## Generate Explorers from Dimensions column information on the variables table|

A part of the multdimensional indicator investigation of cycle 2024.2 was to check if the garden
datasets that we currently have could relatively easily be turned into "small explorers".

When we have dataframes in garden that have breakdowns that go beyond country and year, e.g. age
brackets, sex/gender, then we slice these up when we export them into graphers datamodel (i.e. when
we create indicatorid.data.json files and write entries in the variables table in our MySQL
database) - E.g. a dataframe that has 10 age groups and an indicator "cancer deaths" could be
turned into 10 indicators like "cancer deaths - ages 0-9". When we do this slicing, we also store a
bit of information as a json blob in the dimensions column of the variables table for these slices
that can help us restore the original structure.

This notebook investigates what it would look like if we used this information to create indictor
based explorers for each of these indicators.

The result is about 900 explorers, many of which only have one dropdown with 3 values (e.g.
"rural", "urban", "rural and urban"). The conclusion of this notebook is that while this works in theory, garden dataframes and columns would still have to be authored in a very specific way to work well as explorers - which means that probably just making indicator based explorers easier to author is more useful than requiring a very specific data layout in our dataframes and auto-generating explorers from that.

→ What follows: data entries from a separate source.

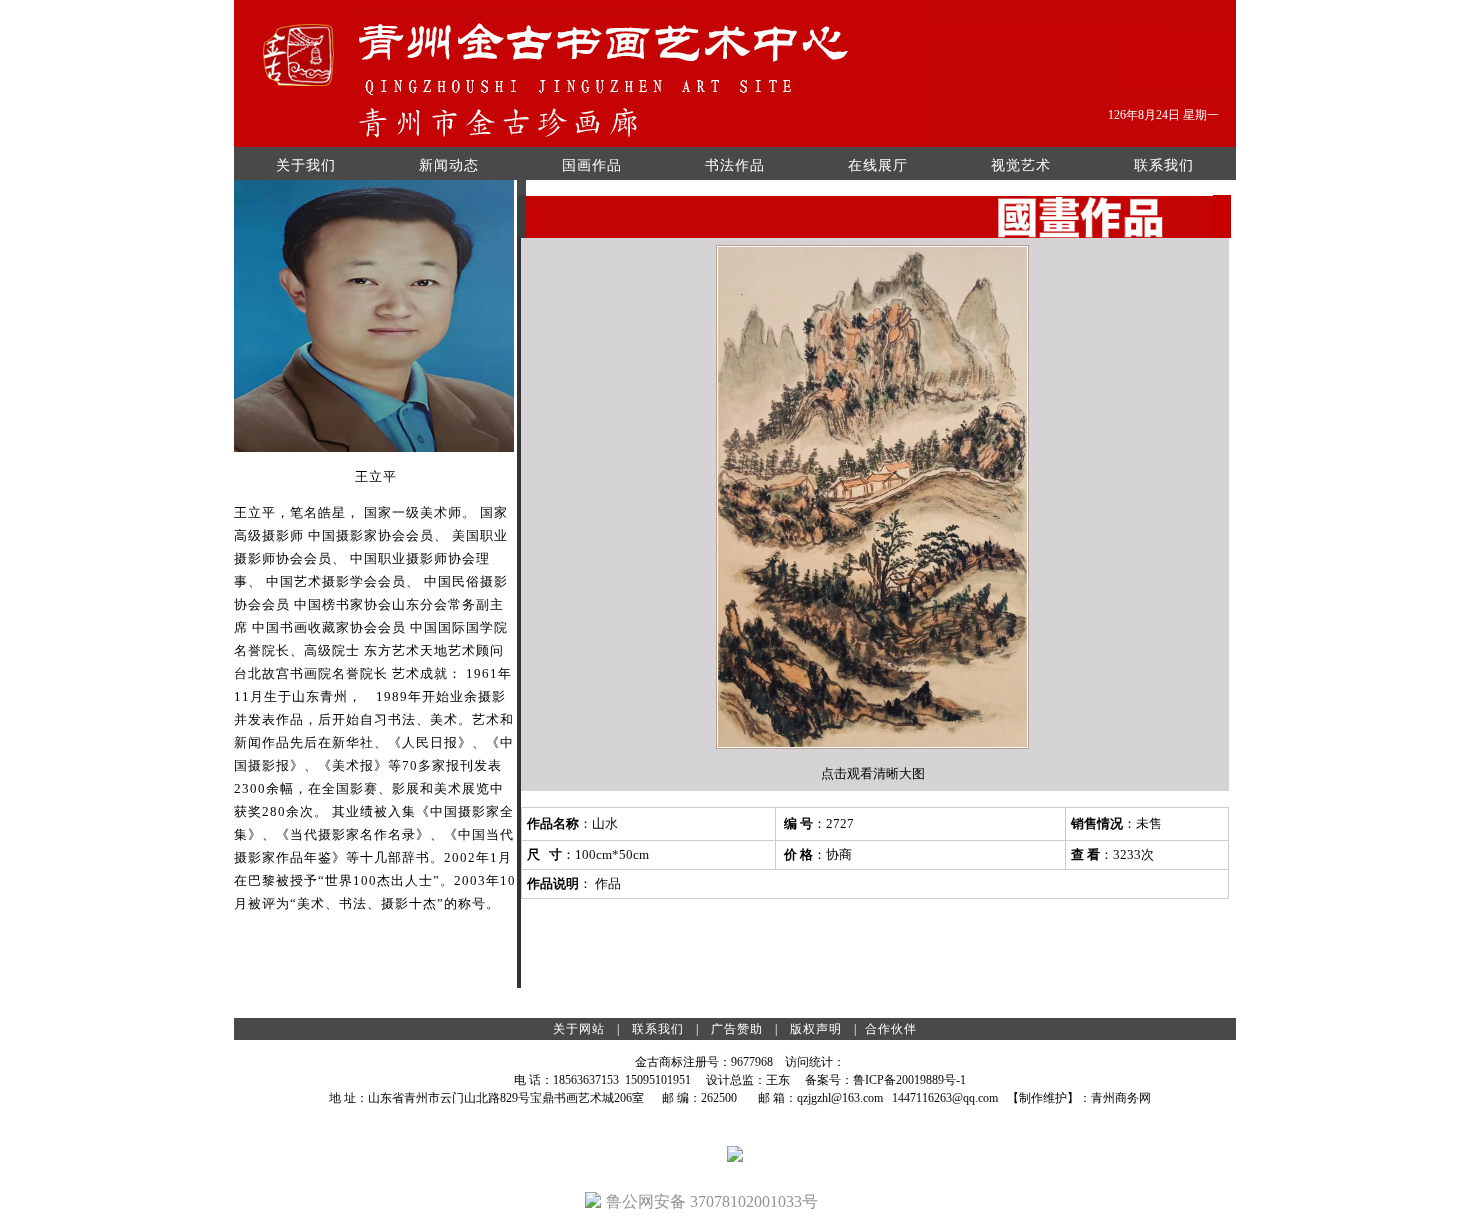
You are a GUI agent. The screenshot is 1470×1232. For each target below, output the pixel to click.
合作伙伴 (891, 1029)
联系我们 (1164, 165)
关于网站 (579, 1029)
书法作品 (735, 165)
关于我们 (306, 165)
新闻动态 (449, 165)
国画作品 (592, 165)
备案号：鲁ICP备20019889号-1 (885, 1080)
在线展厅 (878, 165)
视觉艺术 (1021, 165)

Here is an example of an explorer that was constructed in this way:

```
explorerTitle    15-19 years old, current drinkers (%) - Sex: trans
selection        World

graphers
    sex Dropdown    yVariableIds
    both sexes      821603
    female          821604
    male            821605
```

In [1]:
import pandas as pd
import os
import json

pd.set_option('display.max_colwidth', None)

The code below is commented out because it documents the SQL query that was used to get the information from the MySQL database which requires DB access to be configured. The result of this
query was saved into the "variables_with_dimensions.parquet" file which is loaded below.

In [5]:
# %%mysql -o all

# select id, name, dimensions, catalogPath, datasetId from variables where dimensions is not null

  df = pd.read_sql(cell, self.client)


In [None]:
# all.to_parquet("variables_with_dimensions.parquet")

In [2]:
all = pd.read_parquet("variables_with_dimensions.parquet")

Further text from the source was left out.